_Problem statement_: The response should be an exact copy of every record.

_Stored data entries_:
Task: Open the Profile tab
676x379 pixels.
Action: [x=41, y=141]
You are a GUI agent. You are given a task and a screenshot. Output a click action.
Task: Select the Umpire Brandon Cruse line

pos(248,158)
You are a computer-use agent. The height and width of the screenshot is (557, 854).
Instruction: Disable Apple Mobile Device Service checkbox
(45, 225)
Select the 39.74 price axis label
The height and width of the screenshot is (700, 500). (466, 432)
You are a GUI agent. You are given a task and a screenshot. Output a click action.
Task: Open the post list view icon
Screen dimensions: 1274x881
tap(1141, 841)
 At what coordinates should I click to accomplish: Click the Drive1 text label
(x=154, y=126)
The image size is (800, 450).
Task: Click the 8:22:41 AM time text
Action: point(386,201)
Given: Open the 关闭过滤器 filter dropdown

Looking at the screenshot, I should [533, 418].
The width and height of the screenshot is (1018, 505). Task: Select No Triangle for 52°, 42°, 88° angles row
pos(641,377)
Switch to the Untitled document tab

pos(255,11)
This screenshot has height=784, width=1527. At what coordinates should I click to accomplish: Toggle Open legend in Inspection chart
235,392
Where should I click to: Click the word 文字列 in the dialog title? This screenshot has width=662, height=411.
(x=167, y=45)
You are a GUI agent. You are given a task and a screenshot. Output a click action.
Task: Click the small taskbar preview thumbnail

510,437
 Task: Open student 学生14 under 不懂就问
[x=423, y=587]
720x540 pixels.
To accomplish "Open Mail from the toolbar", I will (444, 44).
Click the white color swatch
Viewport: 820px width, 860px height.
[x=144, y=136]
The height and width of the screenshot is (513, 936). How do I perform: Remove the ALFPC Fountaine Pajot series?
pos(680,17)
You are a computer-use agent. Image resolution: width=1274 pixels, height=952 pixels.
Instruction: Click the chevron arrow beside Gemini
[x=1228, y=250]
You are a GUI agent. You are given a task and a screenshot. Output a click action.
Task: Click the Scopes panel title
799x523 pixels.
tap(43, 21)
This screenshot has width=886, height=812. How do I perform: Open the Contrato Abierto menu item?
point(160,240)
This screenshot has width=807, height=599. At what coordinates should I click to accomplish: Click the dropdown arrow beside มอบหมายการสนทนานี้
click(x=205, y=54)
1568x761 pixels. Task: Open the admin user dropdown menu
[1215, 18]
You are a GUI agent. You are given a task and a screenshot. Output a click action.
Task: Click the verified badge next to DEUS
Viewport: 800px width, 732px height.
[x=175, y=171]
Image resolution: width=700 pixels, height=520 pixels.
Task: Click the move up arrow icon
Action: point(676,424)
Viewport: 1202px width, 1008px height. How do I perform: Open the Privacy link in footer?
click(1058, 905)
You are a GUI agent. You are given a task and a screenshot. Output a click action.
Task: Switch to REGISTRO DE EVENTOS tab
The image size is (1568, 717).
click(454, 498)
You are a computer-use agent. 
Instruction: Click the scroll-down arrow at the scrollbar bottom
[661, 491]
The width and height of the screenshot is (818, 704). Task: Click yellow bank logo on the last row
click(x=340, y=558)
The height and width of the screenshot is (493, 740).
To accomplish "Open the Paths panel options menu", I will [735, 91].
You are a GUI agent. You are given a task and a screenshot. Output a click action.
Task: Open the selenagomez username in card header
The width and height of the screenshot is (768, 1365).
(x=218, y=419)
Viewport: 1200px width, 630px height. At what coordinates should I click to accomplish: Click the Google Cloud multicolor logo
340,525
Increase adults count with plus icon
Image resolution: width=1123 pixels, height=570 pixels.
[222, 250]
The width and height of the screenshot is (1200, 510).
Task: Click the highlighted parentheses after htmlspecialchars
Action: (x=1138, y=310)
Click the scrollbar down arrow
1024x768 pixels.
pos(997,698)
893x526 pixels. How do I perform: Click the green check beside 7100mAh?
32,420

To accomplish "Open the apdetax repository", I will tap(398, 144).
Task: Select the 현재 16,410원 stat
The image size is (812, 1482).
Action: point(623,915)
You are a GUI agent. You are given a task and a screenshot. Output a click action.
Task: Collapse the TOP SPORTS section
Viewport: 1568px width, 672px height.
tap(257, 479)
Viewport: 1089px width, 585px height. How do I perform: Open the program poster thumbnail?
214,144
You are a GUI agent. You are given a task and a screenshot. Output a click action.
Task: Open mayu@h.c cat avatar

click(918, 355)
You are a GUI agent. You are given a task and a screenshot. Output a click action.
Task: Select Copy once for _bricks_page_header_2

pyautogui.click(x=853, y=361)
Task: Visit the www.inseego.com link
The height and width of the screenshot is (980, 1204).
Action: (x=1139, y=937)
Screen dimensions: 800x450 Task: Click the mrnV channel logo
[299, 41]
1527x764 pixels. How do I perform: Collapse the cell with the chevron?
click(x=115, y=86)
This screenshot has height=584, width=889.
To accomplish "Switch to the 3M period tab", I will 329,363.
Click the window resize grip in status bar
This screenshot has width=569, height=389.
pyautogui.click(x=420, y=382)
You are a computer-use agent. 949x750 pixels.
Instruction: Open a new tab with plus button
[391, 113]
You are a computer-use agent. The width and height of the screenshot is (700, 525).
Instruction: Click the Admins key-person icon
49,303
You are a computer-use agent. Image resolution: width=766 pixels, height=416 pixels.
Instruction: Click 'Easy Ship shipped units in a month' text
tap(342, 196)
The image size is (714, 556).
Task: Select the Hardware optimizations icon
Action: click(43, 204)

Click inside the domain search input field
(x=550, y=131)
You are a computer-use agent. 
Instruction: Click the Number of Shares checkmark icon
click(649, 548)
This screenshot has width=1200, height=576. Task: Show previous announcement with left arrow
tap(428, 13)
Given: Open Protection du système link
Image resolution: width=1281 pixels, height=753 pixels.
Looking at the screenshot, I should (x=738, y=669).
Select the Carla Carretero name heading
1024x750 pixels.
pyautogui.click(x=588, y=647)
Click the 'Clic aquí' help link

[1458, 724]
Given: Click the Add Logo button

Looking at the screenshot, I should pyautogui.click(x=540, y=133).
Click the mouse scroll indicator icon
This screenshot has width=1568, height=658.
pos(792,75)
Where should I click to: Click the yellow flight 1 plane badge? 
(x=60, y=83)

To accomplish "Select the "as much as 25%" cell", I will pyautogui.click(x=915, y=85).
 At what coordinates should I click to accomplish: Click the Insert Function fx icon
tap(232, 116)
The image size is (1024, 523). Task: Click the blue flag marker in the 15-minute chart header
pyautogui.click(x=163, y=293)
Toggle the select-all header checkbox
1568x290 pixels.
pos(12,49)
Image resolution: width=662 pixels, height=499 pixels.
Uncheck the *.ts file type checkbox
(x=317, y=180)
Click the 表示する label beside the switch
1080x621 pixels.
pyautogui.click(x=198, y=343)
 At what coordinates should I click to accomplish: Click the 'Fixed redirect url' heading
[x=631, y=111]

_Problem solution_:
Task: Open the Profile tab
676x379 pixels.
Action: [x=41, y=141]
You are a GUI agent. You are given a task and a screenshot. Output a click action.
Task: Select the Umpire Brandon Cruse line

pos(248,158)
You are a computer-use agent. The height and width of the screenshot is (557, 854).
Instruction: Disable Apple Mobile Device Service checkbox
(45, 225)
Select the 39.74 price axis label
The height and width of the screenshot is (700, 500). (466, 432)
You are a GUI agent. You are given a task and a screenshot. Output a click action.
Task: Open the post list view icon
Screen dimensions: 1274x881
tap(1141, 841)
 At what coordinates should I click to accomplish: Click the Drive1 text label
(x=154, y=126)
The image size is (800, 450).
Task: Click the 8:22:41 AM time text
Action: point(386,201)
Given: Open the 关闭过滤器 filter dropdown

Looking at the screenshot, I should [533, 418].
The width and height of the screenshot is (1018, 505). Task: Select No Triangle for 52°, 42°, 88° angles row
pos(641,377)
Switch to the Untitled document tab

pos(255,11)
This screenshot has height=784, width=1527. At what coordinates should I click to accomplish: Toggle Open legend in Inspection chart
235,392
Where should I click to: Click the word 文字列 in the dialog title? This screenshot has width=662, height=411.
(x=167, y=45)
You are a GUI agent. You are given a task and a screenshot. Output a click action.
Task: Click the small taskbar preview thumbnail

510,437
 Task: Open student 学生14 under 不懂就问
[x=423, y=587]
720x540 pixels.
To accomplish "Open Mail from the toolbar", I will (444, 44).
Click the white color swatch
Viewport: 820px width, 860px height.
[x=144, y=136]
The height and width of the screenshot is (513, 936). How do I perform: Remove the ALFPC Fountaine Pajot series?
pos(680,17)
You are a computer-use agent. Image resolution: width=1274 pixels, height=952 pixels.
Instruction: Click the chevron arrow beside Gemini
[x=1228, y=250]
You are a GUI agent. You are given a task and a screenshot. Output a click action.
Task: Click the Scopes panel title
799x523 pixels.
tap(43, 21)
This screenshot has width=886, height=812. How do I perform: Open the Contrato Abierto menu item?
point(160,240)
This screenshot has width=807, height=599. At what coordinates should I click to accomplish: Click the dropdown arrow beside มอบหมายการสนทนานี้
click(x=205, y=54)
1568x761 pixels. Task: Open the admin user dropdown menu
[1215, 18]
You are a GUI agent. You are given a task and a screenshot. Output a click action.
Task: Click the verified badge next to DEUS
Viewport: 800px width, 732px height.
[x=175, y=171]
Image resolution: width=700 pixels, height=520 pixels.
Task: Click the move up arrow icon
Action: point(676,424)
Viewport: 1202px width, 1008px height. How do I perform: Open the Privacy link in footer?
click(1058, 905)
You are a GUI agent. You are given a task and a screenshot. Output a click action.
Task: Switch to REGISTRO DE EVENTOS tab
The image size is (1568, 717).
click(454, 498)
You are a computer-use agent. 
Instruction: Click the scroll-down arrow at the scrollbar bottom
[661, 491]
The width and height of the screenshot is (818, 704). Task: Click yellow bank logo on the last row
click(x=340, y=558)
The height and width of the screenshot is (493, 740).
To accomplish "Open the Paths panel options menu", I will [735, 91].
You are a GUI agent. You are given a task and a screenshot. Output a click action.
Task: Open the selenagomez username in card header
The width and height of the screenshot is (768, 1365).
(x=218, y=419)
Viewport: 1200px width, 630px height. At what coordinates should I click to accomplish: Click the Google Cloud multicolor logo
340,525
Increase adults count with plus icon
Image resolution: width=1123 pixels, height=570 pixels.
[222, 250]
The width and height of the screenshot is (1200, 510).
Task: Click the highlighted parentheses after htmlspecialchars
Action: (x=1138, y=310)
Click the scrollbar down arrow
1024x768 pixels.
pos(997,698)
893x526 pixels. How do I perform: Click the green check beside 7100mAh?
32,420

To accomplish "Open the apdetax repository", I will tap(398, 144).
Task: Select the 현재 16,410원 stat
The image size is (812, 1482).
Action: point(623,915)
You are a GUI agent. You are given a task and a screenshot. Output a click action.
Task: Collapse the TOP SPORTS section
Viewport: 1568px width, 672px height.
tap(257, 479)
Viewport: 1089px width, 585px height. How do I perform: Open the program poster thumbnail?
214,144
You are a GUI agent. You are given a task and a screenshot. Output a click action.
Task: Open mayu@h.c cat avatar

click(918, 355)
You are a GUI agent. You are given a task and a screenshot. Output a click action.
Task: Select Copy once for _bricks_page_header_2

pyautogui.click(x=853, y=361)
Task: Visit the www.inseego.com link
The height and width of the screenshot is (980, 1204).
Action: (x=1139, y=937)
Screen dimensions: 800x450 Task: Click the mrnV channel logo
[299, 41]
1527x764 pixels. How do I perform: Collapse the cell with the chevron?
click(x=115, y=86)
This screenshot has height=584, width=889.
To accomplish "Switch to the 3M period tab", I will 329,363.
Click the window resize grip in status bar
This screenshot has width=569, height=389.
pyautogui.click(x=420, y=382)
You are a computer-use agent. 949x750 pixels.
Instruction: Open a new tab with plus button
[391, 113]
You are a computer-use agent. The width and height of the screenshot is (700, 525).
Instruction: Click the Admins key-person icon
49,303
You are a computer-use agent. Image resolution: width=766 pixels, height=416 pixels.
Instruction: Click 'Easy Ship shipped units in a month' text
tap(342, 196)
The image size is (714, 556).
Task: Select the Hardware optimizations icon
Action: click(43, 204)

Click inside the domain search input field
(x=550, y=131)
You are a computer-use agent. 
Instruction: Click the Number of Shares checkmark icon
click(649, 548)
This screenshot has width=1200, height=576. Task: Show previous announcement with left arrow
tap(428, 13)
Given: Open Protection du système link
Image resolution: width=1281 pixels, height=753 pixels.
Looking at the screenshot, I should (x=738, y=669).
Select the Carla Carretero name heading
1024x750 pixels.
pyautogui.click(x=588, y=647)
Click the 'Clic aquí' help link

[1458, 724]
Given: Click the Add Logo button

Looking at the screenshot, I should pyautogui.click(x=540, y=133).
Click the mouse scroll indicator icon
This screenshot has width=1568, height=658.
pos(792,75)
Where should I click to: Click the yellow flight 1 plane badge? 
(x=60, y=83)

To accomplish "Select the "as much as 25%" cell", I will pyautogui.click(x=915, y=85).
 At what coordinates should I click to accomplish: Click the Insert Function fx icon
tap(232, 116)
The image size is (1024, 523). Task: Click the blue flag marker in the 15-minute chart header
pyautogui.click(x=163, y=293)
Toggle the select-all header checkbox
1568x290 pixels.
pos(12,49)
Image resolution: width=662 pixels, height=499 pixels.
Uncheck the *.ts file type checkbox
(x=317, y=180)
Click the 表示する label beside the switch
1080x621 pixels.
pyautogui.click(x=198, y=343)
 At what coordinates should I click to accomplish: Click the 'Fixed redirect url' heading
[x=631, y=111]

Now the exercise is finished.